Bu nedenlerle, 6100 Sayılı Hukuk Muhakemeleri Kanununun 114(2) ve 115. maddeleri gereğince, dava açılmadan önce zorunlu arabulucuya başvurulmadan işbu davanın açılmış olduğu anlaşıldığından, davanın dava şartı yokluğu sebebiyle usulden reddine karar verilmesi gerekmektedir. ——— sayılı ilamı-
Yukarıda yapılan açıklamalar ve gösterilen yasal düzenlemeler uyarınca TTK’nin 5/A, 6325 sayılı Hukuk Uyuşmazlıklarında Arabuluculuk Kanunu’nun 18/A maddesinin 2. Bendinin son cümlesi ve HMK’nin 114/(2) ve 115. Maddeleri uyarınca davanın dava şartı yokluğu nedeniyle usulden reddine karar verilerek aşağıdaki şekilde hüküm kurulmuştur.

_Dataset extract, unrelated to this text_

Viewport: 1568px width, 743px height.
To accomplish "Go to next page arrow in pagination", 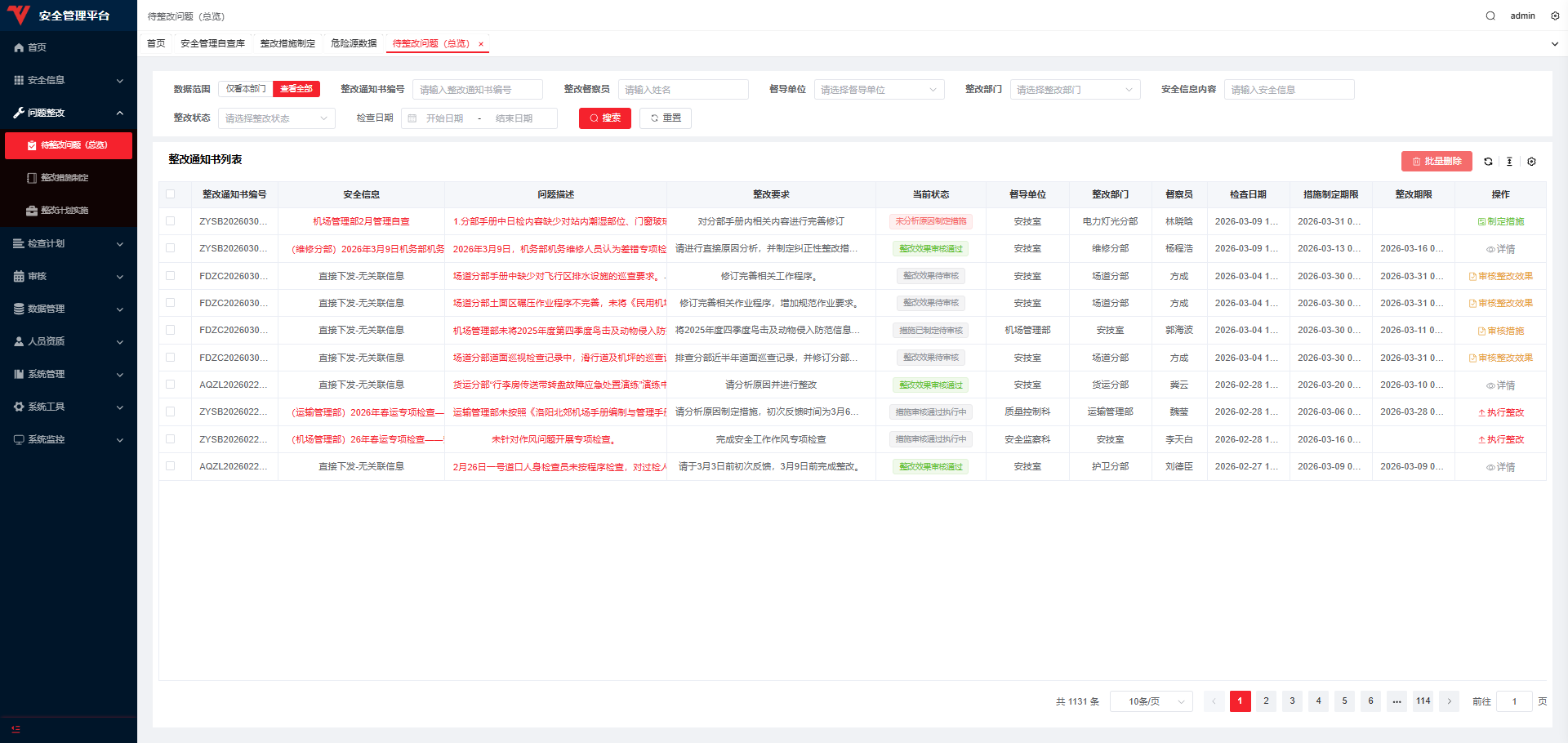I will 1450,701.

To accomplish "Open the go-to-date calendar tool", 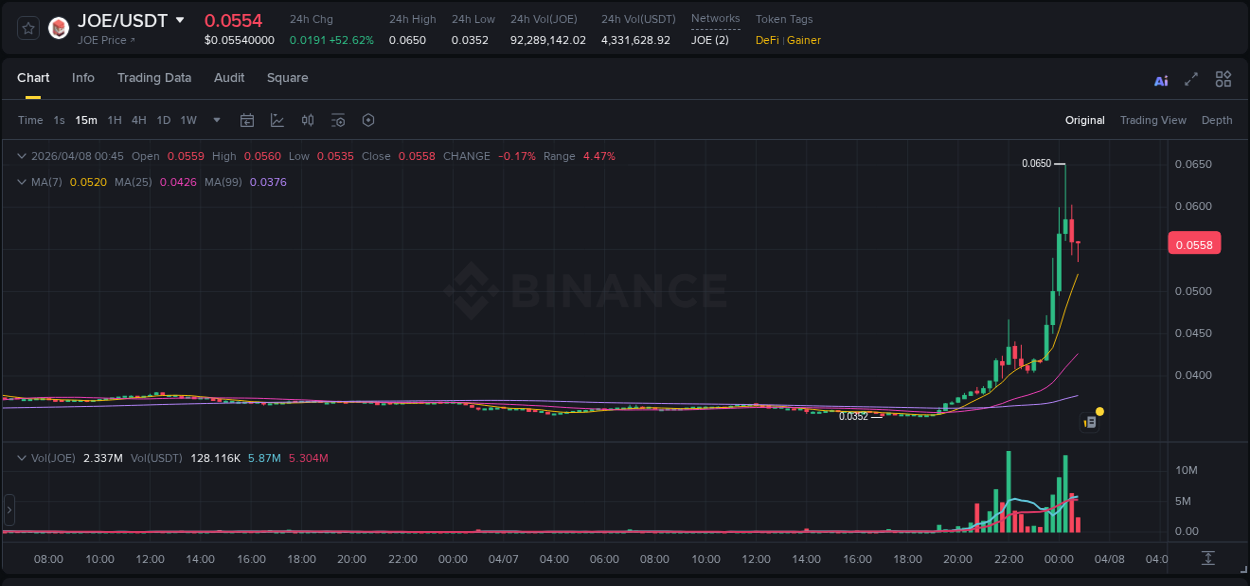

HÜKÜM : Gerekçesi yukarıda açıklandığı üzere ;
1-)Davanın, TTK’nin 5/A, 6325 sayılı Hukuk Uyuşmazlıklarında Arabuluculuk Kanunu’nun 18/A maddesinin 2. Bendinin son cümlesi uyarınca ‘arabulucuya başvurulmadan dava açılması nedeniyle’ 6100 sayılı HMK’nin 114/(2) ve 115. Maddelerine göre dava şartı yokluğundan USULDEN REDDİNE,
2-)Yapılan yargılama giderlerinin davacı üzerinde bırakılmasına,
3-)Harçlar Kanunu gereğince alınması gereken 54.40 TL harcın davacı tarafından yatırılan peşin harçtan mahsubuyla fazla yatan 748,25-TL Harcın karar kesinleştiğinde ve talep halinde davacıya iadesine,
4-)6100 sayılı HMK’nın 333. maddesi gereğince hükmün kesinleşmesinden sonra kullanılmayan avansının yatırana iadesine, bu konuda Bölge Adliye ve Adli Yargı İlk Derece Mahkemeleri İle Cumhuriyet Başsavcılıkları İdari ve Yazı İşleri Hizmetlerinin Yürütülmesine Dair Yönetmeliğin 207/1 maddesi gereğince Yazı İşleri Müdürü tarafından re’sen işlem yapılmasına,
Dair, davacı vekilinin ve davalının yüzüne karşı gerekçeli kararın tebliğinden itibaren 2 hafta içerisinde mahkememize verilecek dilekçe ile İstanbul Bölge Adliye Mahkemesinde İstinaf Kanun yolu açık olmak üzere verilen karar açıkça okunup usülen anlatıltı.